Could you write out all the records again, swapping "computer-use agent" for "desktop automation agent" wherever it appears and leaving everything else unchanged?

-- start of Task inputs --

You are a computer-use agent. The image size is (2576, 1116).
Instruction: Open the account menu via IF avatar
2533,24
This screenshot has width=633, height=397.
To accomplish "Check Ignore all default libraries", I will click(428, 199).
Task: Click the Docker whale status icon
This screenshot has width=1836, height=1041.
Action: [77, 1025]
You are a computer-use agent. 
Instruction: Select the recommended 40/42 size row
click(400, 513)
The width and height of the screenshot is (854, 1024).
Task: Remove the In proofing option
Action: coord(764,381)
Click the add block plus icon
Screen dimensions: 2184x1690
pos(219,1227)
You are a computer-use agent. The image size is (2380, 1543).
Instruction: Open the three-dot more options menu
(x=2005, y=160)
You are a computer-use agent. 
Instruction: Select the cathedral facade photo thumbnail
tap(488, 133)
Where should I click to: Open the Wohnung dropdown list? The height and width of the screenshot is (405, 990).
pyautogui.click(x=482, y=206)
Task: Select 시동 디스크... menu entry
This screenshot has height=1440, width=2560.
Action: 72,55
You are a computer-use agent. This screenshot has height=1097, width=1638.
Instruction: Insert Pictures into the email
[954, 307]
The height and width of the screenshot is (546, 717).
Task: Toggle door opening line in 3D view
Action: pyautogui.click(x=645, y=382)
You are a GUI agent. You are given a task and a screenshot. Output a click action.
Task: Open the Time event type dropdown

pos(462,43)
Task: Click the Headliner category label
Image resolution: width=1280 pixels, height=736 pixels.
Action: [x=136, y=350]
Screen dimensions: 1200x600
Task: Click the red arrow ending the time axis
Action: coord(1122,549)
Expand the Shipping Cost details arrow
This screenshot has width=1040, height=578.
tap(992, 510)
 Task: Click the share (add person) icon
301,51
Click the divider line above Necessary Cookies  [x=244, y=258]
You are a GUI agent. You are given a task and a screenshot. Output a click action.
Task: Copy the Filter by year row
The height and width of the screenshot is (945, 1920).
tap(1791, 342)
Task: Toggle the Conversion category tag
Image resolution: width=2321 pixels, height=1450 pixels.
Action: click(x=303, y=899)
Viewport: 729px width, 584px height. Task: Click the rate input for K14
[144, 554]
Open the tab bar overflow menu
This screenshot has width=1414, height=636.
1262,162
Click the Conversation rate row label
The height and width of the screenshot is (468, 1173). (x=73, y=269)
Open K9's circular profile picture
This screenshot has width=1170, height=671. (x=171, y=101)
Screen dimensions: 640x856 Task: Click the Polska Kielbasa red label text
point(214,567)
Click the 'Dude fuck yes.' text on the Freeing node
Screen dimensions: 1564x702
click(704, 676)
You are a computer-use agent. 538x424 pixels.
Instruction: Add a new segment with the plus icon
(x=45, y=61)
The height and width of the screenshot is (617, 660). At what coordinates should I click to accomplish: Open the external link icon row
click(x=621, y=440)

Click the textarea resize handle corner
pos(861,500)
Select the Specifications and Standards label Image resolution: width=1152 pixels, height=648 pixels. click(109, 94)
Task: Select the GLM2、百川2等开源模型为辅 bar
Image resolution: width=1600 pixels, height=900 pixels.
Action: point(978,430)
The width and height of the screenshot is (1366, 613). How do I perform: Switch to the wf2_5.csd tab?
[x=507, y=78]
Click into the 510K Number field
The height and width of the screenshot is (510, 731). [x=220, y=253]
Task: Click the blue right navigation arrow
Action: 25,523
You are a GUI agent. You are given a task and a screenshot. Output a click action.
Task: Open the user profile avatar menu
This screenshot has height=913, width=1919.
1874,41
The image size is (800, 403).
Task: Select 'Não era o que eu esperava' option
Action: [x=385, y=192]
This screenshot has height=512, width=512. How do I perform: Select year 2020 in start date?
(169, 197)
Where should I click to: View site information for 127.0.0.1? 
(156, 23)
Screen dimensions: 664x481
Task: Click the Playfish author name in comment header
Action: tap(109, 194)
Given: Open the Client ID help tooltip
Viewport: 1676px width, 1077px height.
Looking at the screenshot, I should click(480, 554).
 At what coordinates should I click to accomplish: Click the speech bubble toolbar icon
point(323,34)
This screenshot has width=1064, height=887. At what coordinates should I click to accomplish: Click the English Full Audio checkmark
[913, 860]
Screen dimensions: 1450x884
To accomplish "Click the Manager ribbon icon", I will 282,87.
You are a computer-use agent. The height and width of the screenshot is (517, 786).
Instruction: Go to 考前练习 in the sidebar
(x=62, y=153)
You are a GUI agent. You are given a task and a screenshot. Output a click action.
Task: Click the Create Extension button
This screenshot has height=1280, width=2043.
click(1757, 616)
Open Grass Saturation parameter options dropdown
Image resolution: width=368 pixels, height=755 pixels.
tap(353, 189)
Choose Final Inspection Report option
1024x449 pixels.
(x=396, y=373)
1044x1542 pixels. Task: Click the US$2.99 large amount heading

-- end of Task inputs --

■ **Answer to the exercise**:
You are a desktop automation agent. The image size is (2576, 1116).
Instruction: Open the account menu via IF avatar
2533,24
This screenshot has width=633, height=397.
To accomplish "Check Ignore all default libraries", I will click(428, 199).
Task: Click the Docker whale status icon
This screenshot has width=1836, height=1041.
Action: [77, 1025]
You are a desktop automation agent. 
Instruction: Select the recommended 40/42 size row
click(400, 513)
The width and height of the screenshot is (854, 1024).
Task: Remove the In proofing option
Action: coord(764,381)
Click the add block plus icon
Screen dimensions: 2184x1690
pos(219,1227)
You are a desktop automation agent. The image size is (2380, 1543).
Instruction: Open the three-dot more options menu
(x=2005, y=160)
You are a desktop automation agent. 
Instruction: Select the cathedral facade photo thumbnail
tap(488, 133)
Where should I click to: Open the Wohnung dropdown list? The height and width of the screenshot is (405, 990).
pyautogui.click(x=482, y=206)
Task: Select 시동 디스크... menu entry
This screenshot has height=1440, width=2560.
Action: 72,55
You are a desktop automation agent. This screenshot has height=1097, width=1638.
Instruction: Insert Pictures into the email
[954, 307]
The height and width of the screenshot is (546, 717).
Task: Toggle door opening line in 3D view
Action: pyautogui.click(x=645, y=382)
You are a GUI agent. You are given a task and a screenshot. Output a click action.
Task: Open the Time event type dropdown

pos(462,43)
Task: Click the Headliner category label
Image resolution: width=1280 pixels, height=736 pixels.
Action: [x=136, y=350]
Screen dimensions: 1200x600
Task: Click the red arrow ending the time axis
Action: coord(1122,549)
Expand the Shipping Cost details arrow
This screenshot has width=1040, height=578.
tap(992, 510)
 Task: Click the share (add person) icon
301,51
Click the divider line above Necessary Cookies  [x=244, y=258]
You are a GUI agent. You are given a task and a screenshot. Output a click action.
Task: Copy the Filter by year row
The height and width of the screenshot is (945, 1920).
tap(1791, 342)
Task: Toggle the Conversion category tag
Image resolution: width=2321 pixels, height=1450 pixels.
Action: click(x=303, y=899)
Viewport: 729px width, 584px height. Task: Click the rate input for K14
[144, 554]
Open the tab bar overflow menu
This screenshot has width=1414, height=636.
1262,162
Click the Conversation rate row label
The height and width of the screenshot is (468, 1173). (x=73, y=269)
Open K9's circular profile picture
This screenshot has width=1170, height=671. (x=171, y=101)
Screen dimensions: 640x856 Task: Click the Polska Kielbasa red label text
point(214,567)
Click the 'Dude fuck yes.' text on the Freeing node
Screen dimensions: 1564x702
click(704, 676)
You are a desktop automation agent. 538x424 pixels.
Instruction: Add a new segment with the plus icon
(x=45, y=61)
The height and width of the screenshot is (617, 660). At what coordinates should I click to accomplish: Open the external link icon row
click(x=621, y=440)

Click the textarea resize handle corner
pos(861,500)
Select the Specifications and Standards label Image resolution: width=1152 pixels, height=648 pixels. click(109, 94)
Task: Select the GLM2、百川2等开源模型为辅 bar
Image resolution: width=1600 pixels, height=900 pixels.
Action: point(978,430)
The width and height of the screenshot is (1366, 613). How do I perform: Switch to the wf2_5.csd tab?
[x=507, y=78]
Click into the 510K Number field
The height and width of the screenshot is (510, 731). [x=220, y=253]
Task: Click the blue right navigation arrow
Action: 25,523
You are a GUI agent. You are given a task and a screenshot. Output a click action.
Task: Open the user profile avatar menu
This screenshot has height=913, width=1919.
1874,41
The image size is (800, 403).
Task: Select 'Não era o que eu esperava' option
Action: [x=385, y=192]
This screenshot has height=512, width=512. How do I perform: Select year 2020 in start date?
(169, 197)
Where should I click to: View site information for 127.0.0.1? 
(156, 23)
Screen dimensions: 664x481
Task: Click the Playfish author name in comment header
Action: tap(109, 194)
Given: Open the Client ID help tooltip
Viewport: 1676px width, 1077px height.
Looking at the screenshot, I should click(480, 554).
 At what coordinates should I click to accomplish: Click the speech bubble toolbar icon
point(323,34)
This screenshot has width=1064, height=887. At what coordinates should I click to accomplish: Click the English Full Audio checkmark
[913, 860]
Screen dimensions: 1450x884
To accomplish "Click the Manager ribbon icon", I will 282,87.
You are a desktop automation agent. The height and width of the screenshot is (517, 786).
Instruction: Go to 考前练习 in the sidebar
(x=62, y=153)
You are a GUI agent. You are given a task and a screenshot. Output a click action.
Task: Click the Create Extension button
This screenshot has height=1280, width=2043.
click(1757, 616)
Open Grass Saturation parameter options dropdown
Image resolution: width=368 pixels, height=755 pixels.
tap(353, 189)
Choose Final Inspection Report option
1024x449 pixels.
(x=396, y=373)
1044x1542 pixels. Task: Click the US$2.99 large amount heading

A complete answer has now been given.